● UNTERSUCHTER TEXT:
Das ist der stärkste Rückgang seit Beginn der vierteljährlichen Berechnungen im Jahr 1970, da sowohl der Außenhandel als auch Konsum und Investitionen heftig einbrachen. Der Rückgang fiel mehr als doppelt so stark aus wie das bisherige Rekordminus von 4,7 Prozent während der Finanzkrise Anfang 2009. Ökonomen hatten nur ein Minus von 9,0 Prozent vorausgesagt. Für das laufende Sommerquartal erwarten sie aber eine Rückkehr zu Wachstum. Wie nachhaltig das sein wird, dürfte vor allem von der Zahl der Neuinfektionen abhängen.

"Nun ist sie amtlich - die Jahrhundertrezession", sagte DekaBank-Ökonom Andreas Scheuerle. Da Europas größte Volkswirtschaft bereits im ersten Quartal wegen der beginnenden Pandemie um 2,0 Prozent geschrumpft ist, befindet sie sich nun auch offiziell in einer Rezession. Davon sprechen Ökonomen, wenn das Bruttoinlandsprodukt mindestens zwei Quartale in Folge gesunken ist. "Was bislang weder Börsencrashs noch Ölpreisschocks geschafft haben, vollbrachte ein 160 Nanometer kleiner Winzling namens Corona", sagte Scheuerle.

● ANGEZEIGTE INFORMATIONEN:
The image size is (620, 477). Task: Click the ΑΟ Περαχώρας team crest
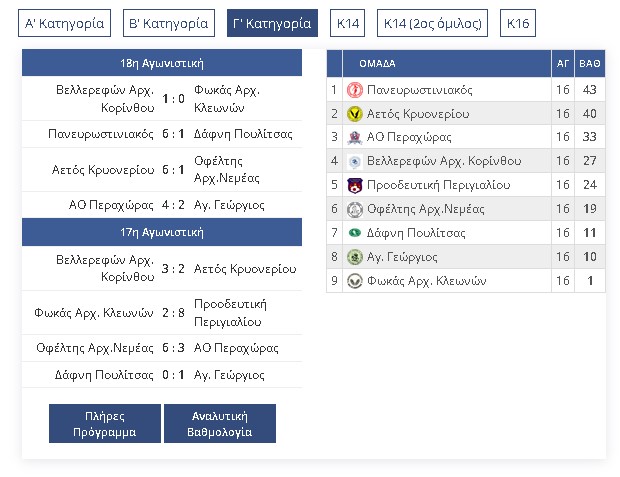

● AUFGABEN:
A. Schreiben Sie aus dem Text zur Rezession alles von „Das ist der“ bis hinunter zu „der Neuinfektionen abhängen.“ wortgetreu ab.
B. Führen Sie den Text zur Rezession im Anschluss an seinen letzten Satz weiter.
Das Material wird zur Bearbeitung nicht benötigt.

● LÖSUNGEN ZUR ÜBUNG:
A.
Das ist der stärkste Rückgang seit Beginn der vierteljährlichen Berechnungen im Jahr 1970, da sowohl der Außenhandel als auch Konsum und Investitionen heftig einbrachen. Der Rückgang fiel mehr als doppelt so stark aus wie das bisherige Rekordminus von 4,7 Prozent während der Finanzkrise Anfang 2009. Ökonomen hatten nur ein Minus von 9,0 Prozent vorausgesagt. Für das laufende Sommerquartal erwarten sie aber eine Rückkehr zu Wachstum. Wie nachhaltig das sein wird, dürfte vor allem von der Zahl der Neuinfektionen abhängen.

B.
Für das laufende dritte Quartal rechnen Volkswirte mit einem deutlichen Wachstum. "Es gibt ermutigende Anzeichen, dass der Tiefpunkt hinter uns liegt", betonte der Chefvolkswirt von Union Investment, Jörg Zeuner. "Industrieproduktion, Einzelhandel und Export haben sich deutlich erholt." Das Kieler Institut für Weltwirtschaft (IfW) sagt für den Sommer ein Plus von knapp sieben Prozent voraus. Das Vorkrisenniveau werde aber erst Ende nächsten Jahres erreicht, sagte IfW-Konjunkturchef Stefan Kooths. "Der krisenbedingte Ausfall an Wirtschaftsleistung in den Jahren 2020 und 2021 dürfte sich auf fast 400 Milliarden Euro summieren."

"VIEL GEGENWIND FÜR INDUSTRIE"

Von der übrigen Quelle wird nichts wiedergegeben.